It is my pleasure to join you today as the World Bank Group and LIRNEasia co-host the Sri Lanka launch of the new World Development Report 2016, on the theme of Digital Dividends.
Globally, we are in the middle of the greatest information and communications revolution in human history. We can see early evidence of change all around us. Even among the poorest 20 percent of households almost 7 out of 10 have access to a mobile phone. This is more than those having access to clean water, improved toilets or electricity in their homes. In addition, more than 40 percent of the world’s population now has access to the internet. This rapid technological change has brought many benefits to the poor and the disadvantage. But it’s not a completely rosy picture.
The World Bank’s World Development Report 2016 Digital Dividends documents many examples where the internet, mobile phones, and related technologies have promoted inclusion, efficiency and innovation. In many instances, this has allowed businesses to get more productive, people to find new opportunities, and governments to improve their operations. The payoff: faster growth, more jobs, and better services—what the Report refers to as digital dividends.
The Report also finds that many people around the world are yet to see the benefits of the digital revolution due to a growing digital divide. Digital adoption by firms in developing countries has been slow. Automation even of mid-level jobs is disrupting labor markets. And e-government initiatives have a checkered track record. The claims by many advocates of digital technology that the benefits of the digital revolution will automatically trickle down to everyone and everywhere have not been validated.

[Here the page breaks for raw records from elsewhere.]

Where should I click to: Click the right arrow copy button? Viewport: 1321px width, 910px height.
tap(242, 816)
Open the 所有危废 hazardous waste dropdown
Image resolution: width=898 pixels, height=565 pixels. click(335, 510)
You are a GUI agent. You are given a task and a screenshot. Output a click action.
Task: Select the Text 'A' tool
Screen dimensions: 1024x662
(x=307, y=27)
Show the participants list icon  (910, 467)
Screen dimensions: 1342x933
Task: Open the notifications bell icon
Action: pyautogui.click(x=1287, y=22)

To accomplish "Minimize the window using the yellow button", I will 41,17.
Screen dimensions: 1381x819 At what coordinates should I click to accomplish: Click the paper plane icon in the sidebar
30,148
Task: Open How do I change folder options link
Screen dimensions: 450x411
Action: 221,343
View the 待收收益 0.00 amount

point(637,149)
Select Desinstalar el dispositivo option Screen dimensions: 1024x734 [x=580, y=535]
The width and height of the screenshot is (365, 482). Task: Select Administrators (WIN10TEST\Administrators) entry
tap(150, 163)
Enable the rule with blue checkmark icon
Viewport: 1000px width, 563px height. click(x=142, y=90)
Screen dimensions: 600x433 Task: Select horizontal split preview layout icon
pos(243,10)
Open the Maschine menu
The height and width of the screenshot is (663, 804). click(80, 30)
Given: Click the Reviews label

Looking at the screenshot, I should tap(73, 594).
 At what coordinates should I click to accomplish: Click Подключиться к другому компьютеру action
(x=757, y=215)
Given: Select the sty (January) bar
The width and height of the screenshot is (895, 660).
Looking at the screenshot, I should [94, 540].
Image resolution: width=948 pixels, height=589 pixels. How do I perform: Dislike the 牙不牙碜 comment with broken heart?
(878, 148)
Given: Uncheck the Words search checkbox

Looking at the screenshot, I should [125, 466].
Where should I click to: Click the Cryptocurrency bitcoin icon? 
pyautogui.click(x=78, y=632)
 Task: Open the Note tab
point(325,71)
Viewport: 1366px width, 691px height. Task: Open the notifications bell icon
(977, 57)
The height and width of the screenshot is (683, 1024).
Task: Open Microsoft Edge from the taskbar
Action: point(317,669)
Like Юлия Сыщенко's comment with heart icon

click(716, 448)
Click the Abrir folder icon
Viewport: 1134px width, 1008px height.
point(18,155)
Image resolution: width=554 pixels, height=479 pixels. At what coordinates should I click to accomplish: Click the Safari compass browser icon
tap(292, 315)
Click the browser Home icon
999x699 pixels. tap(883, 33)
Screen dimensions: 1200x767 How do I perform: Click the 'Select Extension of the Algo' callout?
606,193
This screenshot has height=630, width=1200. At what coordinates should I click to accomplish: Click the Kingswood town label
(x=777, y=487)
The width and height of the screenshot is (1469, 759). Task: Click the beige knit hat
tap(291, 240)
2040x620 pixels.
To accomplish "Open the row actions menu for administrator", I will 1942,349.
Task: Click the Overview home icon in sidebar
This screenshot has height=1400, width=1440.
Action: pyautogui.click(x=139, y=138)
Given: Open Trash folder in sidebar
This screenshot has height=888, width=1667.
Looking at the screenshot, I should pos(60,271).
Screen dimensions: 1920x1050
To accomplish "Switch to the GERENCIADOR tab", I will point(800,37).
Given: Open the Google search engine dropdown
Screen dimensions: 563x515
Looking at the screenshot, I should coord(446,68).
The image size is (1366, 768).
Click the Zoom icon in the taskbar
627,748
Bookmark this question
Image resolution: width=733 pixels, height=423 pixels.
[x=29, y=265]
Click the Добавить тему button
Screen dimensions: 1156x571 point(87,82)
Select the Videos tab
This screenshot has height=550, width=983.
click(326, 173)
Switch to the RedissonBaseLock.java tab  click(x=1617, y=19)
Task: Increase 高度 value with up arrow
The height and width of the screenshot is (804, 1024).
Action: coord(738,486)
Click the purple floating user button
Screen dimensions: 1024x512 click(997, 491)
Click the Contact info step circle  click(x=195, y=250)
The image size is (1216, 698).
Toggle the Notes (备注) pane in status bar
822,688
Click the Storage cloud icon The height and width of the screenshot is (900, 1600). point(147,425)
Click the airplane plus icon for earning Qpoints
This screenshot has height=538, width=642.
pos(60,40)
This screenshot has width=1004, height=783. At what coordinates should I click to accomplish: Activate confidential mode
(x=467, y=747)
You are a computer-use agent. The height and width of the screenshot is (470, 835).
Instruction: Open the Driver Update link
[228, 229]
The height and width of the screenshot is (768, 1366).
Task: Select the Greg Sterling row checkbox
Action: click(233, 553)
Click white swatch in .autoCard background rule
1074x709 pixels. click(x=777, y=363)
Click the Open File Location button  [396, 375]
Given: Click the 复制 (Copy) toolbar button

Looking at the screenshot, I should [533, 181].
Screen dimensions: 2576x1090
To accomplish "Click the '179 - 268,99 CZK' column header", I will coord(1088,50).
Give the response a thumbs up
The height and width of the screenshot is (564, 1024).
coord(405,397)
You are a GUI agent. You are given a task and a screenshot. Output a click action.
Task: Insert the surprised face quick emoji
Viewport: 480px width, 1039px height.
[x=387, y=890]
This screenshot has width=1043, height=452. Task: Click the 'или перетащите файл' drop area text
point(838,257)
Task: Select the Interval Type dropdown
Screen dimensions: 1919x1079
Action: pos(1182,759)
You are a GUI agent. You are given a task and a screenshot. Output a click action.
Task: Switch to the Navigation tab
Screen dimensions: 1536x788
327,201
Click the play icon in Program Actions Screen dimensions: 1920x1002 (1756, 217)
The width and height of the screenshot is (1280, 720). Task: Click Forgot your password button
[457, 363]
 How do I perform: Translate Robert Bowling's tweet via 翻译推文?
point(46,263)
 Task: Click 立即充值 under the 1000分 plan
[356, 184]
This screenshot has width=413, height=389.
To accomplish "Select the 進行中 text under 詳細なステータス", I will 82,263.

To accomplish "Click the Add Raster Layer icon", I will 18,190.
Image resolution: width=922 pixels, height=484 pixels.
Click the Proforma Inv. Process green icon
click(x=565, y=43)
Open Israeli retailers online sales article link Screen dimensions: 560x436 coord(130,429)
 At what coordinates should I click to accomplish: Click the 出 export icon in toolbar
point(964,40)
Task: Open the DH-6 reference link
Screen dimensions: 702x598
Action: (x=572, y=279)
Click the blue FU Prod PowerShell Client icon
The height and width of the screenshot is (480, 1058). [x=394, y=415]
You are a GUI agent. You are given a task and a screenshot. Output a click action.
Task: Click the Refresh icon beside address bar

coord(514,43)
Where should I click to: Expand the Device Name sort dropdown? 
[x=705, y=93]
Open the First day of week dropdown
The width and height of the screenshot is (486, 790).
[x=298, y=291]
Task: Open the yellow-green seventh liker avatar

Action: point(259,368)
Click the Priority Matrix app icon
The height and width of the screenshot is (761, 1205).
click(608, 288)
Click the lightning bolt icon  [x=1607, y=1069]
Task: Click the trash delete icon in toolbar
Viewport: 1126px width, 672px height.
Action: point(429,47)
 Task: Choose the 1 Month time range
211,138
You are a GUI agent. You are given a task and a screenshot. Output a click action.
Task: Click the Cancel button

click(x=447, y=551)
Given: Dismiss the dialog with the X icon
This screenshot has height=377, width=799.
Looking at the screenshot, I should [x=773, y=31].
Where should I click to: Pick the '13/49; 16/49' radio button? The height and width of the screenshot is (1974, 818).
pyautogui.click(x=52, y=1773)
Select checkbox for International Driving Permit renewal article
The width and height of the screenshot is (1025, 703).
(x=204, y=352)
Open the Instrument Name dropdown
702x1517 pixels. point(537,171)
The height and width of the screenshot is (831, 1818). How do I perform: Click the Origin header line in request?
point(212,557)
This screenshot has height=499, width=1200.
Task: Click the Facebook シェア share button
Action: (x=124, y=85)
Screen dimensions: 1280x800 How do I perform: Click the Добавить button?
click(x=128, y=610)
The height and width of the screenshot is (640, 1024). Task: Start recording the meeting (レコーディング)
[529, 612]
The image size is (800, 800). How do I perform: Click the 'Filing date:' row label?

The report underscores that technologies, by themselves, will not solve basic development problems that have persisted for decades. What is needed is a broader digital development agenda that promotes connectivity, while simultaneously supporting “analog complements”, which include reforms in the business environment, skills development, and good governance.
The World Bank’s recent diagnostic exercise, poverty assessment and the Country Partnership Framework (2017-2020) outline that creation of jobs has played a key role in reduction of poverty in Sri Lanka over the last decade. As a contributor to jobs in Sri Lanka, the ICT sector generates less than 2% of employment, a figure that has potential to improve and support the government’s vision of creating 1 million jobs.
ICT is also a critical contributor to the addressing the governance agenda that the government is putting emphasis on. More so, because Sri Lanka has committed to be a part of the Open Government Partnership.
I would like to end by thanking LIRNEasia for organizing this extremely timely event, and for putting emphasis on the importance of ICT, innovation and jobs. I wish you all an excellent discussion. Thank you.